In revised estimates of America’s economic outlook in the coming years, the Congressional Budget Office (CBO) expects the budget deficit for the current fiscal year (which ends on Sept. 30) will increase by $408 billion and the 10-year budget deficit will shoot up by nearly $2.1 trillion.

By 2034, outlays for Social Security, the major health care programs [i.e., Medicare, Medicaid, and Obamacare], and interest account for 68 percent of projected spending, 10 percentage points more than the share projected for 2024.

The CBO projected in its June update that federal outlays will increase from $6.9 trillion in 2024 to $10.3 trillion in 2034, an average annual increase of 4.1 percent.

Outlays for Social Security and Medicare account for more than half of that $3.4 trillion increase.

“To put it bluntly, Social Security, Medicare, and Medicaid are cannibalizing the entire federal budget,” Christopher Jacobs, founder and CEO of Juniper Research Group, wrote for The Federalist on Monday.

“Unless and until Congress stops the ‘Mediscare’ rhetoric and gets serious about reforming these programs, our financial situation will continue to get worse.
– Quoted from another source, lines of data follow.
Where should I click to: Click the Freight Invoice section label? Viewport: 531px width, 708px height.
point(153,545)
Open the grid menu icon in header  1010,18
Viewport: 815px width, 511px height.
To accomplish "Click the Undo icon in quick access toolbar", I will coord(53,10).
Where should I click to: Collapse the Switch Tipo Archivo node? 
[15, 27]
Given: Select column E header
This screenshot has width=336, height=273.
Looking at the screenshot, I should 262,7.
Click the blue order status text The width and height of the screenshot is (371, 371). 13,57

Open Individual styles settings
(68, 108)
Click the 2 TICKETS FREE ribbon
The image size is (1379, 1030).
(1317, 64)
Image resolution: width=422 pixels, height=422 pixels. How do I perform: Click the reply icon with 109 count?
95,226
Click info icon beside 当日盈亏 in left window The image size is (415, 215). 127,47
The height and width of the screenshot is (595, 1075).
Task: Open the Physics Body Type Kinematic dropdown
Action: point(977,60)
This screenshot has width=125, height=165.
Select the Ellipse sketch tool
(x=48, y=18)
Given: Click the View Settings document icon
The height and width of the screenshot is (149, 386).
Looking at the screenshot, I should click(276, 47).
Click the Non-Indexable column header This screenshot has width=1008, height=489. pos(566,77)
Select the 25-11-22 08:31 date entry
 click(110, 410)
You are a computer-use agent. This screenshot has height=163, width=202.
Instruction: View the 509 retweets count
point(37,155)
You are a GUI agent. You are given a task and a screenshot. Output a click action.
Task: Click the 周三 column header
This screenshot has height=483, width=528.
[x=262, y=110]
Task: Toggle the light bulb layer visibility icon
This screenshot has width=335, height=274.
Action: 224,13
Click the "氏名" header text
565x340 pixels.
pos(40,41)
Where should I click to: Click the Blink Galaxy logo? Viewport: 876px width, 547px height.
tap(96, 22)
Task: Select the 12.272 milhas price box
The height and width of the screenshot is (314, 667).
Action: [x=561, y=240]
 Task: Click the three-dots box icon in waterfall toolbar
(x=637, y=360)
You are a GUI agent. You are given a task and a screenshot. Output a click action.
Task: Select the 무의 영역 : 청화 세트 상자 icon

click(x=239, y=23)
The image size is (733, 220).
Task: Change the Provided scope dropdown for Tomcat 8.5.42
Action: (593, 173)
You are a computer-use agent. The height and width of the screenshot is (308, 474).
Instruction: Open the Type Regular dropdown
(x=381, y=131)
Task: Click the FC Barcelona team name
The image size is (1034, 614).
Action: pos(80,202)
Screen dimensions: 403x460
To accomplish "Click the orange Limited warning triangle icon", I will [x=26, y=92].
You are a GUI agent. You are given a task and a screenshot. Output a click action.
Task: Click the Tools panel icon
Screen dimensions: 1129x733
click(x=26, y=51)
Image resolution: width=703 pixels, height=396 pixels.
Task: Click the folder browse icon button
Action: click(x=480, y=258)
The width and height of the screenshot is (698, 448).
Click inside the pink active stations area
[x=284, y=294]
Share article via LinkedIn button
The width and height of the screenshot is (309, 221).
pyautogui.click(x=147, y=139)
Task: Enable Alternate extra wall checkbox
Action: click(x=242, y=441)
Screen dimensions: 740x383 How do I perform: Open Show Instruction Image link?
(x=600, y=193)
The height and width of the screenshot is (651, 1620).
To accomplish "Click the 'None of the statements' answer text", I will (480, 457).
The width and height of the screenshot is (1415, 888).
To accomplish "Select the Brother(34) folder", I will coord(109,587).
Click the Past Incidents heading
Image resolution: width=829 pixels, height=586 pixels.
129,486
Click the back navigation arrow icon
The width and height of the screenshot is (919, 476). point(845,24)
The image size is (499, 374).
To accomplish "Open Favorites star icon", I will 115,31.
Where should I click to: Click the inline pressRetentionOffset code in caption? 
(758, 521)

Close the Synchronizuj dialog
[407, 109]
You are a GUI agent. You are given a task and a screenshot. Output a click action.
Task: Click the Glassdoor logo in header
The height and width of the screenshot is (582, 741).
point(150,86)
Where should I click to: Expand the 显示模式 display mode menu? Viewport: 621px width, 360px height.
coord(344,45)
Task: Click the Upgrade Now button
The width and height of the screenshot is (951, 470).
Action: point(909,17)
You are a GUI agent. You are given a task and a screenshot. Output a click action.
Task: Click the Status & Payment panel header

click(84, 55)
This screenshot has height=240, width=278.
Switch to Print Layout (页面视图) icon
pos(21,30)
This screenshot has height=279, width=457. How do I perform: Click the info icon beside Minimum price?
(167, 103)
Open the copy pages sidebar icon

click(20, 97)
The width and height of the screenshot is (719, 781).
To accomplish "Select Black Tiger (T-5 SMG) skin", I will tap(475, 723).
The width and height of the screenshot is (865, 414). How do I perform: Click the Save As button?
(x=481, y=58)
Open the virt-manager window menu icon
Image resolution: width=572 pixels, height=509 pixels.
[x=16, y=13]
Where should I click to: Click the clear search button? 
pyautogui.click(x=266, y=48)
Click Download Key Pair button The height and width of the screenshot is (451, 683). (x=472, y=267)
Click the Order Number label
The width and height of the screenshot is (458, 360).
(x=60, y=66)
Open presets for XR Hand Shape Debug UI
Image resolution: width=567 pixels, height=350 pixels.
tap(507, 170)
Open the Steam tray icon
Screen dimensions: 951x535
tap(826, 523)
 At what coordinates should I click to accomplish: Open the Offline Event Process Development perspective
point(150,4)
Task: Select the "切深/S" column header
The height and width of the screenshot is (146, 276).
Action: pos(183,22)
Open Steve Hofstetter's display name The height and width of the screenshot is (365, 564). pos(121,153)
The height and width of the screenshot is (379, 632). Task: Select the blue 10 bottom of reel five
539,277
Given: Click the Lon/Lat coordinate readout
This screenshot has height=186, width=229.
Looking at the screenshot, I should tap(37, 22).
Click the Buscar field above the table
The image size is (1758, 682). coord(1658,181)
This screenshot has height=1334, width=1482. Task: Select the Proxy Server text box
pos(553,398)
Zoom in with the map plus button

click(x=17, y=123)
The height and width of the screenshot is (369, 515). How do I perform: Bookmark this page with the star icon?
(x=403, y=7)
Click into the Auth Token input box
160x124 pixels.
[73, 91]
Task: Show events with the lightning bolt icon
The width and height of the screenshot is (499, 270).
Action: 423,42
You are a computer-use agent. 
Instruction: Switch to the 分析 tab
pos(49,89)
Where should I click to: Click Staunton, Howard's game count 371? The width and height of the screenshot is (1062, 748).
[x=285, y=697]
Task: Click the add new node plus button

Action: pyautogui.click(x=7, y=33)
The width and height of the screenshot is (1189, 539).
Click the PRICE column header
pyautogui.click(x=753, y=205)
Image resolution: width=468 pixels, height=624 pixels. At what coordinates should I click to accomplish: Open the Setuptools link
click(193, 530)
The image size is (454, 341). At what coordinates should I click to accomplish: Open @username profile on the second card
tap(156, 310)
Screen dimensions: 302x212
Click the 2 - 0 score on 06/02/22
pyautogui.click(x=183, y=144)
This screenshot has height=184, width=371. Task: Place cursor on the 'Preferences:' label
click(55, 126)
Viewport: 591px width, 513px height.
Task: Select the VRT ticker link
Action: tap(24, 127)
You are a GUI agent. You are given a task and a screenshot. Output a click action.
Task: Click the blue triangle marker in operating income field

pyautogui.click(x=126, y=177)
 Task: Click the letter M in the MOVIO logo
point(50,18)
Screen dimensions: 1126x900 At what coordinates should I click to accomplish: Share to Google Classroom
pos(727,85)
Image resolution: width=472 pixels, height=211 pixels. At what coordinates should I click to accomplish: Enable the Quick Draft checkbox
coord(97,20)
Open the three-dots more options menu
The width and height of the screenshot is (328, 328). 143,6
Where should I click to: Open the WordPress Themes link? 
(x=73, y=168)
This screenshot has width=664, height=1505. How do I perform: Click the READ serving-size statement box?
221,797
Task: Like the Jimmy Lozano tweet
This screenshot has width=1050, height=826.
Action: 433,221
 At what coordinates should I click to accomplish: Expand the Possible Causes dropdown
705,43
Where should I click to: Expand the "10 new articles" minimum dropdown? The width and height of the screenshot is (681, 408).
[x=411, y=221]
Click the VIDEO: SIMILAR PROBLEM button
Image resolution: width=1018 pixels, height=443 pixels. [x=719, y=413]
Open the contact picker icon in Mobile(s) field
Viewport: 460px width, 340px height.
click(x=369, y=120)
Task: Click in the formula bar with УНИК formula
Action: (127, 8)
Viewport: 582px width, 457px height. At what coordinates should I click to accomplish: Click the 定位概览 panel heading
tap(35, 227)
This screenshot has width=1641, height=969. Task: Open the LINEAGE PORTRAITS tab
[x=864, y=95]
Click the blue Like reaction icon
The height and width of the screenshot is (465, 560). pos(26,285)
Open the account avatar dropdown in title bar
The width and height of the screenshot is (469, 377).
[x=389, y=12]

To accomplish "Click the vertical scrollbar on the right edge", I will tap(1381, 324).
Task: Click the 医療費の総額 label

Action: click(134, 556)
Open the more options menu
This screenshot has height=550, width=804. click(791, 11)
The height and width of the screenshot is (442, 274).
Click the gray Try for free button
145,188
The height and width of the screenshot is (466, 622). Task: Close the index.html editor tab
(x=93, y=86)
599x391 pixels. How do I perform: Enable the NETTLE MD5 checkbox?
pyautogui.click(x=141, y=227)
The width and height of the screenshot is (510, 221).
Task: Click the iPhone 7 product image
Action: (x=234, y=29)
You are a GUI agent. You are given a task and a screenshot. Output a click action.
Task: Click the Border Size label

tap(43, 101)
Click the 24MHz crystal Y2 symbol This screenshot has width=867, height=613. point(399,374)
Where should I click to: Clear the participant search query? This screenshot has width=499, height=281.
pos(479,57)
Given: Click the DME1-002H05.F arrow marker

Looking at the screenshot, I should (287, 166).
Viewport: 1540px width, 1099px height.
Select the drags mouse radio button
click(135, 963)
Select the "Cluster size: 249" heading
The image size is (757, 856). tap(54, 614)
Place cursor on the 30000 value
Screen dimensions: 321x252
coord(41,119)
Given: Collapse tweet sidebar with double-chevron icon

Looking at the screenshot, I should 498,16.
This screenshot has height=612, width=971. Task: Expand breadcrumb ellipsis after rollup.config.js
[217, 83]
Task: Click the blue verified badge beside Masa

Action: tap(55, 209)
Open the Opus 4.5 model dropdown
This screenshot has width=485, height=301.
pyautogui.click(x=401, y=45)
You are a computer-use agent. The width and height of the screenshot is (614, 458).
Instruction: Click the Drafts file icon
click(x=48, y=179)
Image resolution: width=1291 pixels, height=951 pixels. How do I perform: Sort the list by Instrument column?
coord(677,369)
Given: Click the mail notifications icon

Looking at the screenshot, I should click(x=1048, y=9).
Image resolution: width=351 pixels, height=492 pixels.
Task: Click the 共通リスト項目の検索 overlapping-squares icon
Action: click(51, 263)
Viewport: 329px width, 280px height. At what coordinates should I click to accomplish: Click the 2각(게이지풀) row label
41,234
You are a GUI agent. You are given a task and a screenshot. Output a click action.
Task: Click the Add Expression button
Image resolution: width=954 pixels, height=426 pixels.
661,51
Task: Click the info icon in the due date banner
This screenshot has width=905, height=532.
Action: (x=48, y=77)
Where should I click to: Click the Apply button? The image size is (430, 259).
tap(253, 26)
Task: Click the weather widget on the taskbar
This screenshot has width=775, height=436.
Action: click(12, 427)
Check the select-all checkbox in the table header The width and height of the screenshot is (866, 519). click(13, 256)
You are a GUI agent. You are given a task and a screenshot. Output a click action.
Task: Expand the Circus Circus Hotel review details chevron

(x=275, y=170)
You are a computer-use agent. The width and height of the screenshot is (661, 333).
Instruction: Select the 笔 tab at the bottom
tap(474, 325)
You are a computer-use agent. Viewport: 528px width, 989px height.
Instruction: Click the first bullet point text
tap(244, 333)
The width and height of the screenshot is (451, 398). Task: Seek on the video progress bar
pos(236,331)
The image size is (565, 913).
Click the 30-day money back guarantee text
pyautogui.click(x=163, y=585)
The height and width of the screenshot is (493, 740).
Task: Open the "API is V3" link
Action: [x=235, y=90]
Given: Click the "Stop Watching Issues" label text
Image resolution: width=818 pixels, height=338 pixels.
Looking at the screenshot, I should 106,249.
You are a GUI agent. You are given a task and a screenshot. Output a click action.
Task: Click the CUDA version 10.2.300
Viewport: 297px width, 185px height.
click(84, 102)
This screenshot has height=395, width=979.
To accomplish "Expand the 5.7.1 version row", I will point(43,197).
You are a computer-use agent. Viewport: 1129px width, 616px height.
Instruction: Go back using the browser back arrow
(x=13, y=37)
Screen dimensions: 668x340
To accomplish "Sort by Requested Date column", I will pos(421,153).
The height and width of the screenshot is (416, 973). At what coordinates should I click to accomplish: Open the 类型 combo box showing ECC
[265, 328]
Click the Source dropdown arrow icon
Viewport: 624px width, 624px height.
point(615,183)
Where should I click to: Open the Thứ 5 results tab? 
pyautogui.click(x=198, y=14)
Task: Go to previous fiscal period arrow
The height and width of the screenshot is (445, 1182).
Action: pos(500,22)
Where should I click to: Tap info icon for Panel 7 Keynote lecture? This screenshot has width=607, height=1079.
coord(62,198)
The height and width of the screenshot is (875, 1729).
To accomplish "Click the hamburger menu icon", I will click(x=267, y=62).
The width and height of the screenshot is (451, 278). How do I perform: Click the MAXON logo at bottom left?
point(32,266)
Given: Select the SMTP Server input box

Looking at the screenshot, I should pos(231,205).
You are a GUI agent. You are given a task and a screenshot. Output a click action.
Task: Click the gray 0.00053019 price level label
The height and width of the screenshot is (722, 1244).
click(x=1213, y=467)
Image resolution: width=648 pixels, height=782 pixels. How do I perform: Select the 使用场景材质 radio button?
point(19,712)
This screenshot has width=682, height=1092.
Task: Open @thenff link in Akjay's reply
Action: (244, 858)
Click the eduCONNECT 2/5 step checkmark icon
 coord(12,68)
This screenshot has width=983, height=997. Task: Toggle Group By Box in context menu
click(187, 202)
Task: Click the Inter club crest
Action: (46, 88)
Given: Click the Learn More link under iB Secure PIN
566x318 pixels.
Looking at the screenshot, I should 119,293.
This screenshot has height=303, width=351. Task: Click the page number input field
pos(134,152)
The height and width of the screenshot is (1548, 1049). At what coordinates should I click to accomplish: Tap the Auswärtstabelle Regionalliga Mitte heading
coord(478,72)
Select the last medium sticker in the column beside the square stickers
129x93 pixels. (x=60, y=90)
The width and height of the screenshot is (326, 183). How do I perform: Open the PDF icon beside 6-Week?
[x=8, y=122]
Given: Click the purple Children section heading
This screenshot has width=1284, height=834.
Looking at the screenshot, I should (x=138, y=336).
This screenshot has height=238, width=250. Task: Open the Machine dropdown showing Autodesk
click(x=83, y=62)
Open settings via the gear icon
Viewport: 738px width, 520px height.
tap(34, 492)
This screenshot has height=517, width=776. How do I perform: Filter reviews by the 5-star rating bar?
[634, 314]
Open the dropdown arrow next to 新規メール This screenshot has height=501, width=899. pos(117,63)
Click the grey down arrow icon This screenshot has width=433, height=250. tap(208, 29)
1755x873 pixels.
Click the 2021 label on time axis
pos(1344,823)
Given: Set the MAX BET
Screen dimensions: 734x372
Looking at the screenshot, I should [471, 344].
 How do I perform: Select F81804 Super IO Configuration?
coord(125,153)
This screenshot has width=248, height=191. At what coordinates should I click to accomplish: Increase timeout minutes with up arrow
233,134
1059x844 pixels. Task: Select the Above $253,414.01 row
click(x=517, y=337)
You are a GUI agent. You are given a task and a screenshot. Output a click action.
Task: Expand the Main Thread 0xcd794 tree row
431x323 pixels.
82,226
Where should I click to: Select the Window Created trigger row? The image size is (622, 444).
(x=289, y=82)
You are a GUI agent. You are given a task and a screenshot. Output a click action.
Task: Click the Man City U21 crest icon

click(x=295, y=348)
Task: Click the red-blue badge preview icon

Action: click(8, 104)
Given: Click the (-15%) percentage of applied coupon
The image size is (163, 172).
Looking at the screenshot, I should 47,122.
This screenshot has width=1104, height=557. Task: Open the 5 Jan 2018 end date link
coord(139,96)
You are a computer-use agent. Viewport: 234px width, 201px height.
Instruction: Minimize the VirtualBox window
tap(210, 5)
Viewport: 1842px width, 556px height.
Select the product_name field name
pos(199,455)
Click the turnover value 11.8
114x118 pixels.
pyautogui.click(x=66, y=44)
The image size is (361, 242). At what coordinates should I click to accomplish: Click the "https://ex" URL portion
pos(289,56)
And Lord help the next generation if we don’t wake up and come to our senses sooner rather than later.”

The spending bills which were passed in March added nearly $1.3 trillion to the 10-year deficit, the CBO said.

Spending on Medicaid and Obamacare subsidies will increase deficits by $511 billion in the coming decade, in large part because more people will continue signing up for “free” coverage.

The budget office also noted that “the recent surge in immigration [has] made more people than CBO previously estimated eligible for” Obamacare subsidies, accounting for an increase in projected enrollment.

Team Biden’s student “loan forgiveness” will cause the deficit to grow by $145 billion this fiscal year alone, and because the administration has not finalized several of its regulatory proposals, “CBO has yet to put the full fiscal effect of these giveaways onto the federal government’s books,” Jacobs noted.